ADDAC303 Muscle Sensing
Plug yourself in: this Eurorack module turns muscle flexes into control voltage, turning your body into a synth interface.
Overview
The ADDAC303 Muscle Sensing isn’t just another CV source—it’s a bridge between your nervous system and your modular rig. Built by ADDAC System of Lisbon, Portugal, this compact 4 hp Eurorack module uses electrode pads to detect muscle tension, translating physical movement into usable control signals. It’s part of the ADDAC300’s Expressive Controls Series, a line focused on expanding how we interact with modular systems beyond knobs and keyboards. Instead of playing notes, you’re conducting your own physiology—clenching a fist, tapping a foot, or tensing a forearm becomes a gesture that shapes sound in real time.
This isn’t gimmickry; it’s a legitimate, if niche, performance tool. The module ships with reusable electrode pads, so you’re ready to go out of the box. Just stick them on your arm, flex, and you’ve got an envelope. Pair it with a drum module and it’s an organic trigger source—raw, human, and slightly unpredictable. One user noted it’s “good for drums, probably bad/limited for flute unless you were tapping your foot along,” which sums up its strengths and limits neatly. It doesn’t read fine motor control; it reads effort. That makes it better suited for rhythmic or gestural expression than melodic precision.
It’s also part of a broader vision. ADDAC had already released the ADDAC307 Heart Sensing module before this, which they called “the second module we make to take advantage of the physical body as a control source”—implying the Muscle Sensing was the first. That’s significant. In a world where most modular gear is about precision and repeatability, ADDAC leaned into the messy, variable nature of the human body. The Muscle Sensing, along with the Light to CV and Heart Sensing modules, forms a suite for “greater expression and sonic exploration,” as described by users and the manufacturer alike.
Specifications
| Manufacturer | ADDAC System |
| Product type | Eurorack module |
| Width | 4 hp |
| Depth | 4 cm |
| Max current | 60ma |
| Bus board cable | 8 × 2 idc (doepfer style) connector |
| Output voltage range | ±10v |
| Offset range | ±10v |
Key Features
Body as interface
The core idea is radical in its simplicity: your muscles become controllers. By attaching electrode pads to your skin and flexing a muscle, you generate a bio-signal that the module converts into control voltage. This isn’t MIDI aftertouch or ribbon controllers—it’s direct physiological input. The signal path starts with raw muscle activity, which the module conditions into a usable envelope. You’re not just playing the synth; you’re part of the circuit.
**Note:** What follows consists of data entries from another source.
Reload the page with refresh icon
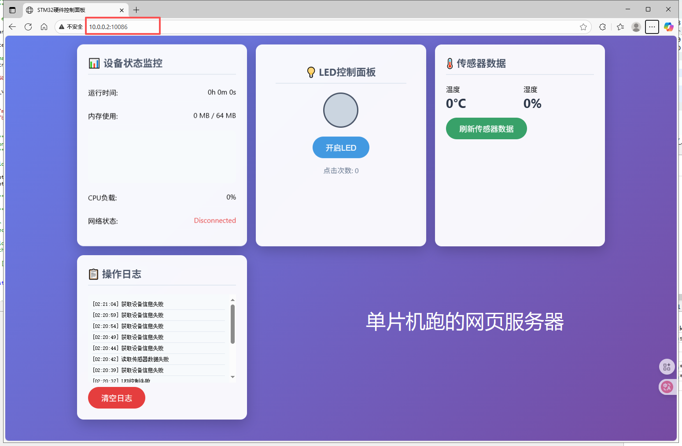Image resolution: width=682 pixels, height=446 pixels. tap(28, 27)

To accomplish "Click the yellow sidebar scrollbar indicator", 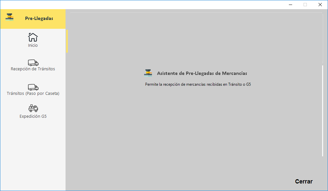I will point(67,41).
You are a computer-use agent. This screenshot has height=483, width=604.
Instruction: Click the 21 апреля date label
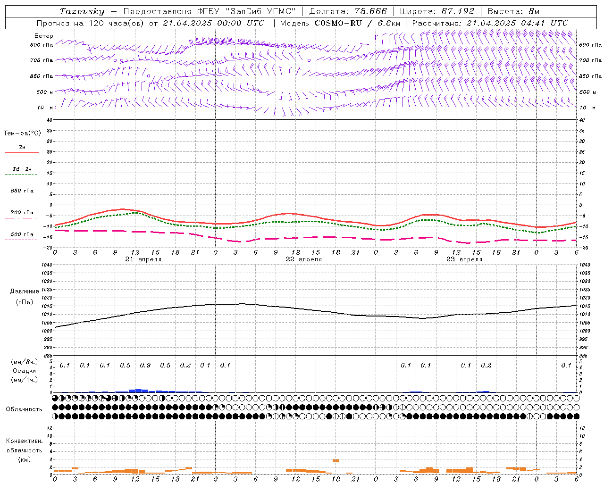pos(143,259)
Envelope shaping and smoothing
Once the signal is captured, the module gives you hands-on control. The gain knob adjusts sensitivity—how much flex translates to how much voltage. The offset knob shifts the baseline, letting you set the resting level of the CV output. There’s also a smooth switch that toggles between hard and soft smoothing of the raw sensor output. This lets you shape the response: a sharp, percussive envelope for drum triggers, or a slower, more gradual rise for filter sweeps or volume swells.
Dual CV and gate outputs
The ADDAC303 provides both a positive and an inverted CV output, so you can use the same muscle movement to simultaneously open one parameter while closing another—say, brighten a filter while darkening a second oscillator. It also includes a comparator gate output with an adjustable threshold knob. This turns your muscle flex into a digital on/off signal, perfect for triggering sequencers, drum modules, or sample players. Set the threshold high and only strong clenches will fire it; set it low and even subtle twitches can trigger events.
Designed for performance
The module ships with reusable, replaceable electrode pads, meaning you can swap them out when they wear down or reposition them mid-performance. It’s built for experimentation—stick them on your arm to trigger beats, on your leg to tap tempo, or even on another musician in the band, turning a drummer’s hit or a bassist’s pluck into a control signal. Perfect Circuit calls it “perfect as a non-traditional interface for your modular,” and that’s exactly the niche it fills: not for every patch, but for moments when you want the machine to breathe with you.
Historical Context
The ADDAC303 Muscle Sensing was the first module in ADDAC System’s push toward body-driven control. It preceded the ADDAC307 Heart Sensing, which the company later described as their second module “to take advantage of the physical body as a control source.” That makes the Muscle Sensing a pioneer in their Expressive Controls Series, a line that also includes the ADDAC308 Light to CV. Together, these modules represent a deliberate shift away from traditional control methods, embracing environmental and biological inputs as valid sources of musical expression. While the broader Eurorack world was busy multiplying oscillators and filters, ADDAC was asking: what if the controller wasn’t a keyboard, but your heartbeat? Your movement? Your tension? This module is one answer.